Чем она ей не нравится? Моя милая, любимая почка! Родная моя! Да как же можно!
Почку мою дорогую. Да мы с ней всю жизнь вместе! Да еще левую! Ну уж нет!».
Через пять минут дрожь прекратилась, через двадцать температура
приблизилась к нормальной. Опять входит врач, уже
одна. Улыбнулась. «Так-то лучше». И надо же: следа от первого впечатления не
осталось. Глаза бархатные, кожа нежная, талия осиная. А нос? Нос королевский.
Через два дня меня выписали. С тех пор прошло девятнадцать лет — и ни одной
ссоры с почками. Разногласия были, но ссор — ни разу».

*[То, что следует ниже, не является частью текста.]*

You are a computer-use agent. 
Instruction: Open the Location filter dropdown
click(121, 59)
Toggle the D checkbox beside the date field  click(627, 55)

Главная вертикаль (линия судьбы синий) компенсирует разрыв линии жизни (рис. 3—4, красный). Данный рисунок мы уже неоднократно рассматривали, но аспекты применения далеко не исчерпаны. Сегодня мы можем почувствовать и силу, и изощренность сильной линии судьбы. Вертикаль, заслоняя собой разрыв линии жизни, способна извлекать из себя самые оригинальные и неожиданные решения. При этом в нашем примере она опирается на имеющиеся особенности: низко посаженный и слегка искривленный мизинец; слияние линии жизни и линии головы (рис. 4, зеленый): линия головы характеризуется конфигурационной неустойчивостью (неравномерность течения); сокращенная длина большого пальца — данная комбинации показателей выражает впечатлительность, неосознанную внушаемость и одновременно нежелание подчиняться. Сочетание исходных данных пациента с личностью врача произвело спонтанное выздоровление. Владимир Финогеев.